References

Wan: Open and Advanced Large-Scale Video Generative Models https://arxiv.org/abs/2503.20314

Improved Video VAE for Latent Video Diffusion Model https://arxiv.org/abs/2411.06449

Perception Prioritized Training of Diffusion Models https://arxiv.org/abs/2204.00227

Wan 2.1 and Wan 2.2

Model Spec

Variational Auto Encoder (VAE)

  • Wan-VAE ( 127M) : 4 × 8 × 8 at 16 dim

The major key trick:

  1. Train a good Image VAE
  2. Jump start on short low res video (128x128 T=5)
  3. Train on actual high res video with GAN loss (720x720 T=?)

Diffusion model

  • DiT based transformers (14B)

Same trick in pre-training

  1. Train a good text to image model
  2. Add in short low res video (128p) + image
  3. Train on high res video (420p, 720p @ 5 secs ) + image

Training objective follows Rectified Flows (RFs), model is trained to predict the velocity, thus, the loss function can be formulated as the mean squared error (MSE) between the model output and vt

Wan2.2, a major upgrade to our foundational video models. With Wan2.2, we have focused on incorporating the following innovations:

  • 👍 Effective MoE Architecture: Wan2.2 introduces a Mixture-of-Experts (MoE) architecture into video diffusion models.
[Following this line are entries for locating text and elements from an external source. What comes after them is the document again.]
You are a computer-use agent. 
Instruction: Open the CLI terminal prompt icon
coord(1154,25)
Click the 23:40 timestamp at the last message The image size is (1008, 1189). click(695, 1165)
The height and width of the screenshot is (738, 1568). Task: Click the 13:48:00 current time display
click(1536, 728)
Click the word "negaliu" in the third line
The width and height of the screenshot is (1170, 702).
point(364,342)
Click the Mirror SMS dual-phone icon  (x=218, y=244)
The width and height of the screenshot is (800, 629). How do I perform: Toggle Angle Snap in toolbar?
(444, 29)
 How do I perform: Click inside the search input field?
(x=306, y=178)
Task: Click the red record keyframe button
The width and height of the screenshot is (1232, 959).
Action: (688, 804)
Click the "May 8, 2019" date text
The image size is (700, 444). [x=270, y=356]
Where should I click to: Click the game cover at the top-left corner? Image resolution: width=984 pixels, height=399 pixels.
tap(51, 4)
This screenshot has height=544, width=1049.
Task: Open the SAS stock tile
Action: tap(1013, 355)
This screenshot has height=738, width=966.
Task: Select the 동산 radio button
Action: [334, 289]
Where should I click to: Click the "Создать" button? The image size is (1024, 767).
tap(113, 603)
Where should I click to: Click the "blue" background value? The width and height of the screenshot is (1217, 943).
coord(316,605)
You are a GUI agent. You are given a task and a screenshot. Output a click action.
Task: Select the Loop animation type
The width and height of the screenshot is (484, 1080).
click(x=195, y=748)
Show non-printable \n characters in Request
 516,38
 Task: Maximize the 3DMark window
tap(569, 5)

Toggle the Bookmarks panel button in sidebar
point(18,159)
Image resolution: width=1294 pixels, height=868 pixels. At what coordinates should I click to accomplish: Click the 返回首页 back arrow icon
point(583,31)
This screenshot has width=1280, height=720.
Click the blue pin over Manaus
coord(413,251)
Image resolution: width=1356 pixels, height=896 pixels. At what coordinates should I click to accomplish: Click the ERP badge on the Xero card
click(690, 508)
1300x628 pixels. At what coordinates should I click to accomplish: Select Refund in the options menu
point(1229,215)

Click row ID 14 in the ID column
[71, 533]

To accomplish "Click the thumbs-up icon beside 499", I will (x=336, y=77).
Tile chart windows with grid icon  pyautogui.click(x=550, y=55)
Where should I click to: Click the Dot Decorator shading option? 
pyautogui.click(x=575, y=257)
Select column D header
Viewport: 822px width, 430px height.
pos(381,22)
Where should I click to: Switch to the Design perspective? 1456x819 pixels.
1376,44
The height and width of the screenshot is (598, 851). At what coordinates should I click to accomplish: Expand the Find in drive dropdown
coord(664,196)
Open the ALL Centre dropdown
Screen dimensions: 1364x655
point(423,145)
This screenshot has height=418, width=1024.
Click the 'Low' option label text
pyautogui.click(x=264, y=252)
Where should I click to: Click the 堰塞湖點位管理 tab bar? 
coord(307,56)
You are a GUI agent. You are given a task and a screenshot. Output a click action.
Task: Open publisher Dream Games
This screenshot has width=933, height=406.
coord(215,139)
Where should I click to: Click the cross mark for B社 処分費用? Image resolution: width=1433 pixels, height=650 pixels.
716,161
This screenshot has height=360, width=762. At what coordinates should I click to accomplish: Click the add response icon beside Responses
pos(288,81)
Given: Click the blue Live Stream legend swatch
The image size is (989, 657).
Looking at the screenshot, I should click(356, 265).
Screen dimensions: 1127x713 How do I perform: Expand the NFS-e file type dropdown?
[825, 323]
By separating the denoising process cross timesteps with specialized powerful expert models, this enlarges the overall model capacity while maintaining the same computational cost.

    • Disentangle experts at denoising step
    • The expert switching is guided by SNR
  • The observation that diffusion models primarily learn perceptually rich content at higher timesteps, whereas they focus on straightforward noise removal at lower timesteps

    • Large SNR (> 100): images are almost clean → model learns only imperceptible details.

    • Medium SNR (10^-2 – 100): content is partially corrupted → model learns perceptually rich contents.

    • Small SNR (< 10^−2 ): almost pure noise → model learns only coarse global features.

Text encoder

  • Text encoder : umT5-xxl (13B)

Pre-training / Post-training data

  1. Curriculum learning is important
  2. So is data quality ( clean and diverse )
  3. Observations is important

Basic filtering that removed ~50% of initial data:

  • Text detection (OCR to limit excessive text)
  • Aesthetic evaluation using LAION-5B classifier
  • NSFW content filtering
  • Watermark/logo detection and cropping
  • Black border removal
  • Overexposure detection
  • Synthetic image filtering (crucial since <10% contamination significantly degrades performance)
  • Blur detection
  • Duration (>4 seconds) and resolution constraints

All text prompt is recaptioned